LANGLEY, BC, December 20, 2012 — RoadKill Radio host and noted citizens’ rights advocate Kari Simpson has laid down the gauntlet before the Canadian Judicial Council, a publicly-financed body formed under the Judges Act, which is supposed to protect public confidence in Canada’s judiciary by monitoring the conduct of judges and investigating complaints about federally-appointed judges.

On August 24 of this year, Simpson wrote to the CJC in an attempt to clarify their previous, if any, involvement of matters related to complaints about Justice Marvyn Koenigsberg of the BC Supreme Court.  Justice Koenigsberg was Simpson’s controversial trial judge in a case that forms part of a pending complaint by Simpson to the CJC.  Simpson did not receive any response.

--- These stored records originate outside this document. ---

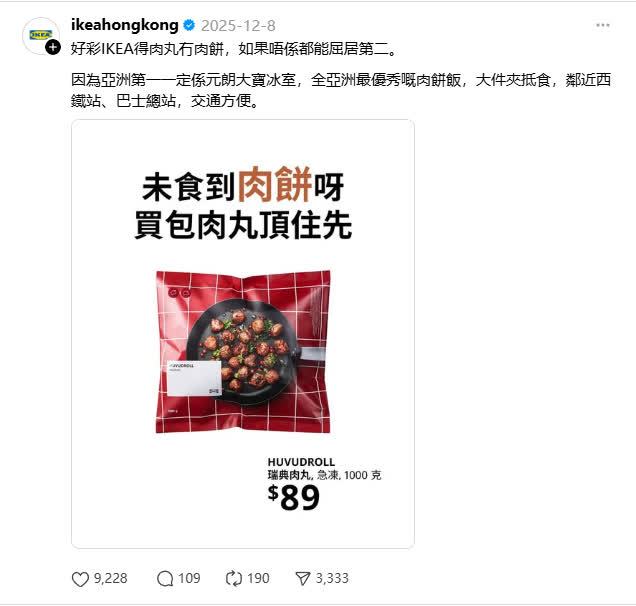Click the blue verified badge
This screenshot has width=636, height=606.
189,26
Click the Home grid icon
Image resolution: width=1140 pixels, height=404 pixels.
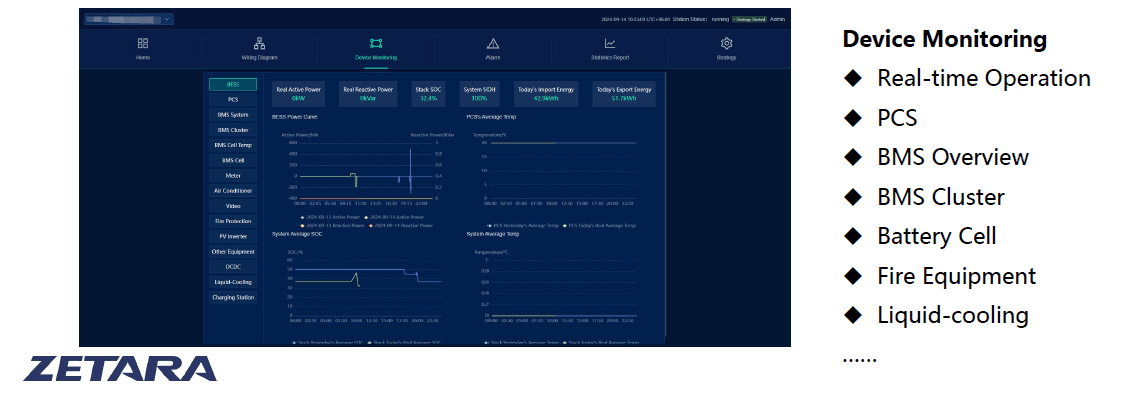(x=143, y=44)
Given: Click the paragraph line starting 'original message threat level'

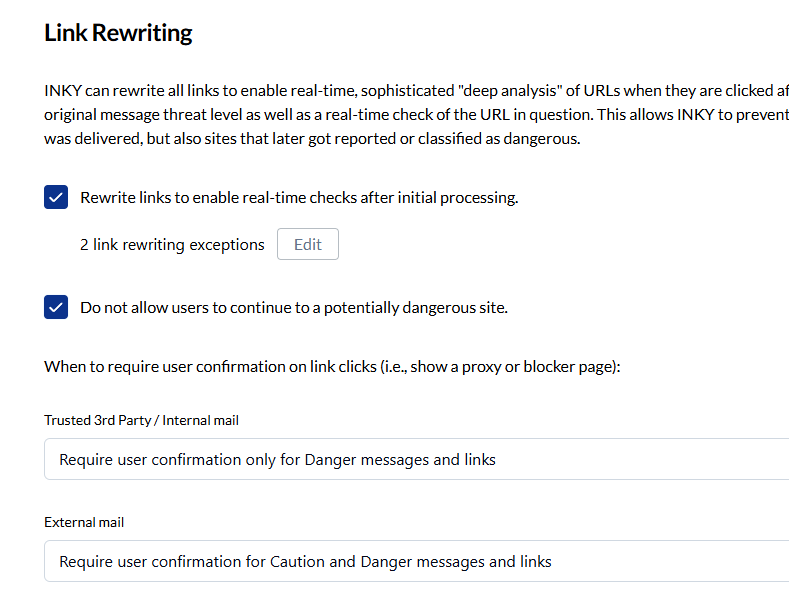Looking at the screenshot, I should pos(400,114).
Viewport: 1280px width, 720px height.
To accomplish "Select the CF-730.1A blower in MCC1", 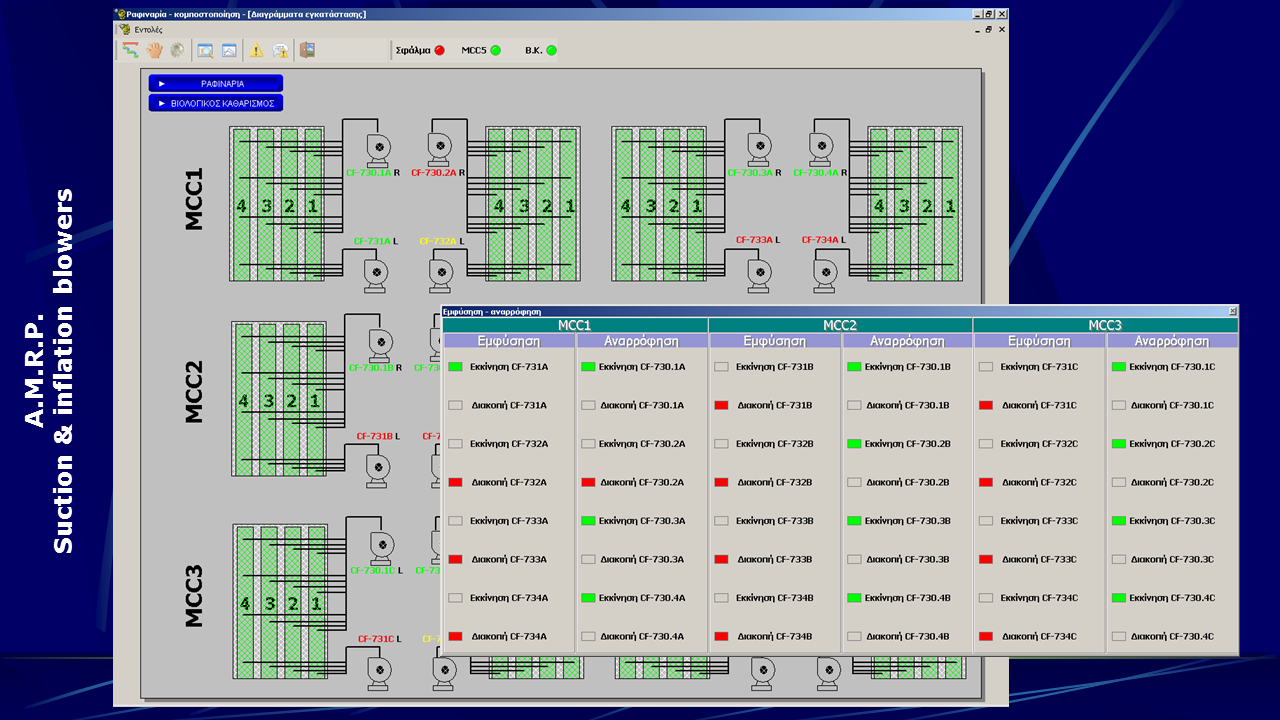I will (378, 149).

Simpson then wrote to Chief Justice McLachlin as CJC Chairperson on October 6, 2012, requesting answers to her simple query.  No response was forthcoming.

On November 26, 2012 she sent another correspondence to the CJC asking Norman Sabourin, Executive Director of the CJC, to answer the crucial questions related to the CJC’s possible bias.  Simpson sought to determine whether or not the CJC had previous involvement in investigating or reviewing information about Justice Koenigsberg.  Due to the serious nature of her pending complaint—as it not only captured Koenigsberg J but also members of the Supreme Court of Canada—Simpson also proposed a remedy to the bias problem if it existed: a joint request to the Justice Minister for a Parliamentary inquiry

The CJC finally replied to Simpson on November 26, 2012, but failed to answer the simple questions she had posed. Instead, Norman Sabourin, Executive Director for the CJC, made a bizarre finding that the letter of inquiry was an “abuse of the complaints process” and as such, stated that he was refusing to open a file.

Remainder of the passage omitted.